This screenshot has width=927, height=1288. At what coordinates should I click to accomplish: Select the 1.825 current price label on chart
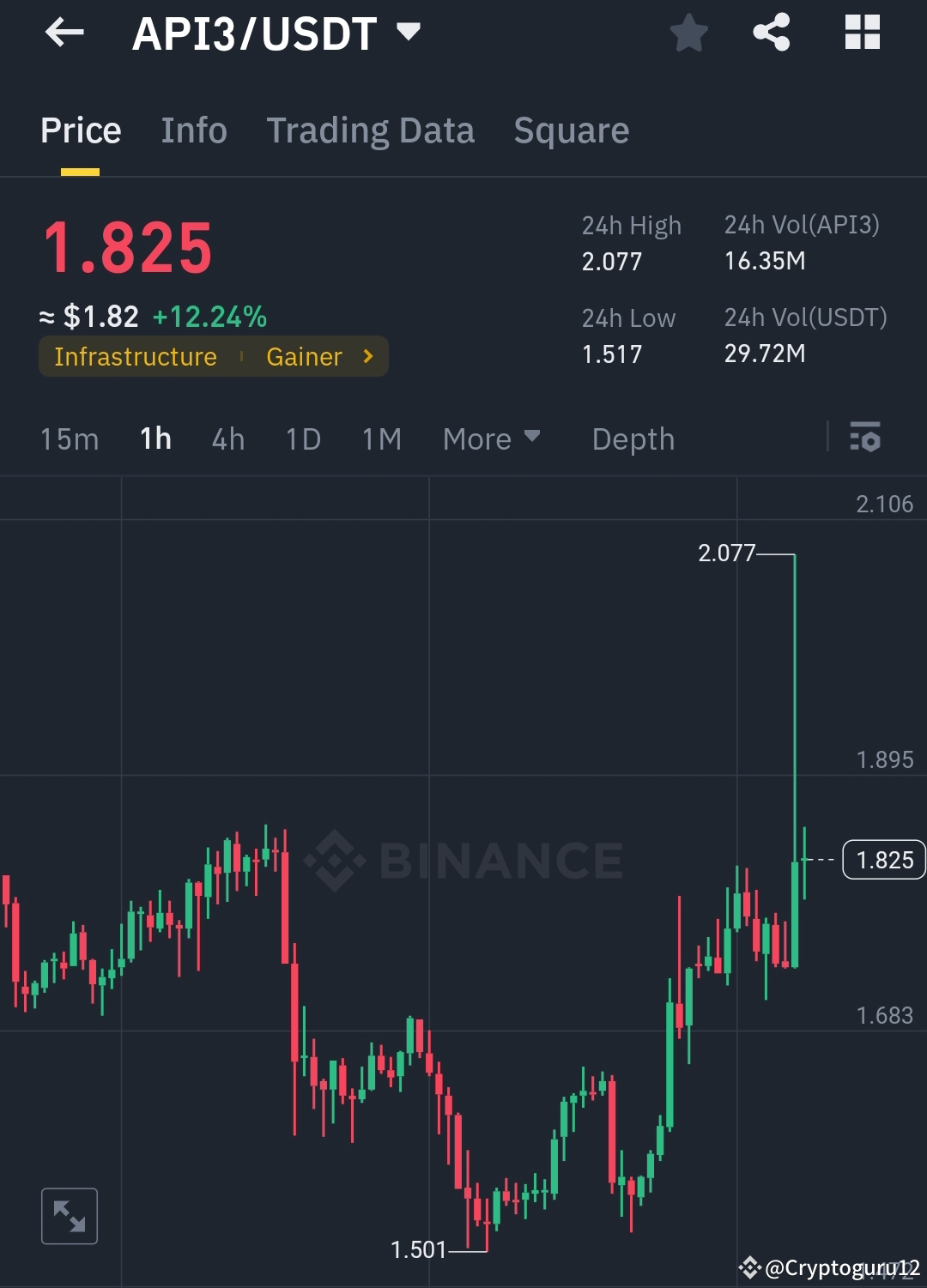coord(884,859)
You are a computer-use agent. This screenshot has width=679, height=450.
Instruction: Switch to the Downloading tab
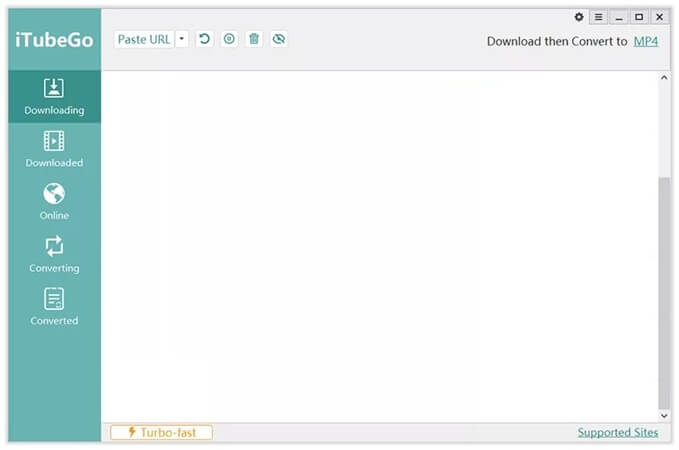pyautogui.click(x=54, y=97)
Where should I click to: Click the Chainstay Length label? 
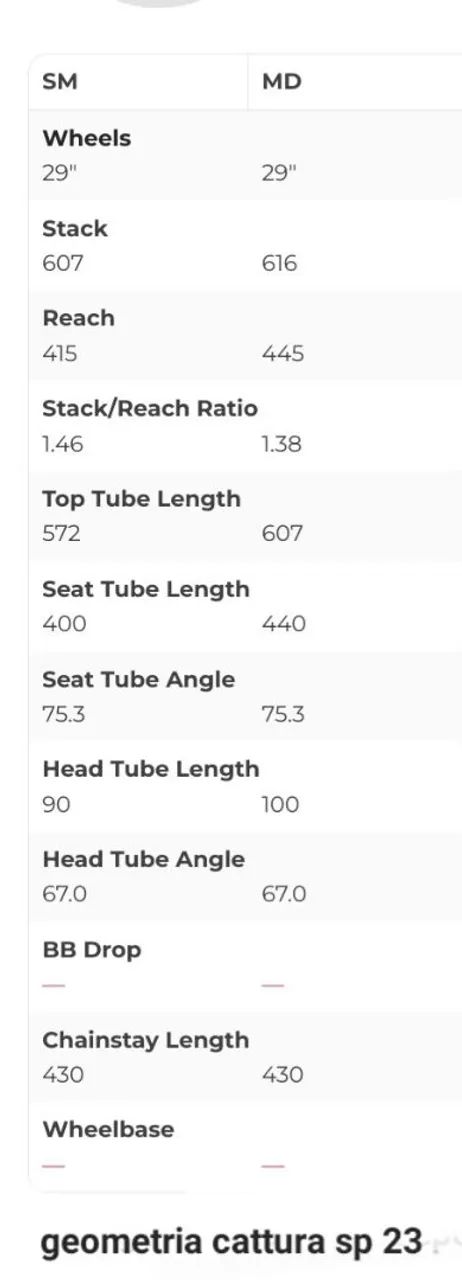pos(146,1040)
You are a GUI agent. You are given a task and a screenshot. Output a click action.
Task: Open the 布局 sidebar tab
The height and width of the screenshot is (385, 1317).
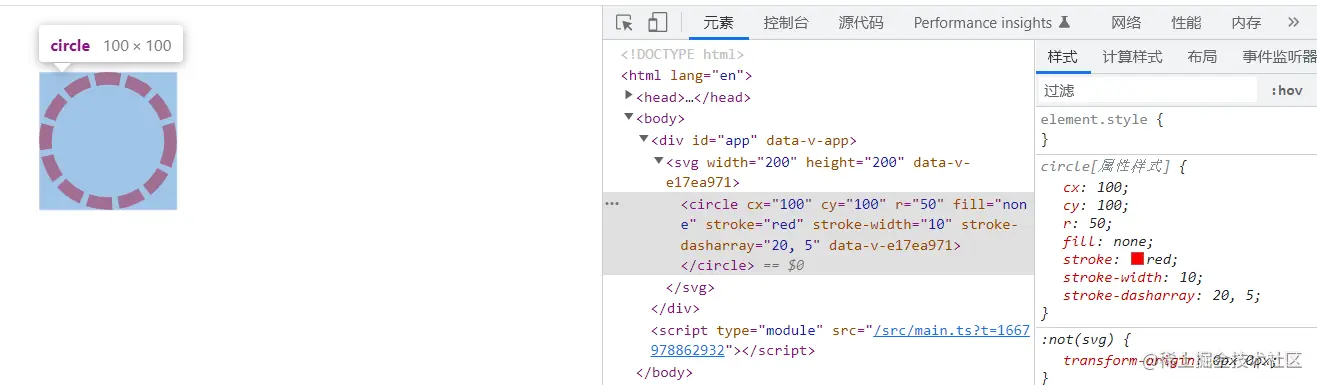click(1202, 57)
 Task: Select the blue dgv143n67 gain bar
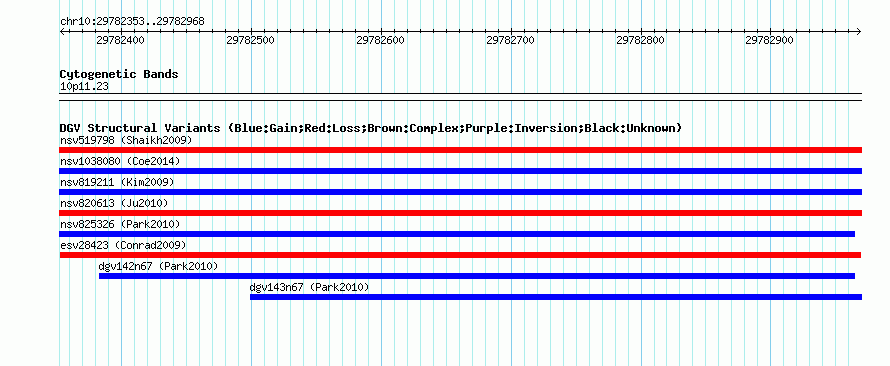556,297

═══

Exercise objective
Would you please copy every line in the data that contains the word "agent"?

Response to the exercise
You are a computer-use agent. This screenshot has width=679, height=450.
You are a GUI agent. You are given a task and a screenshot. Output a click action.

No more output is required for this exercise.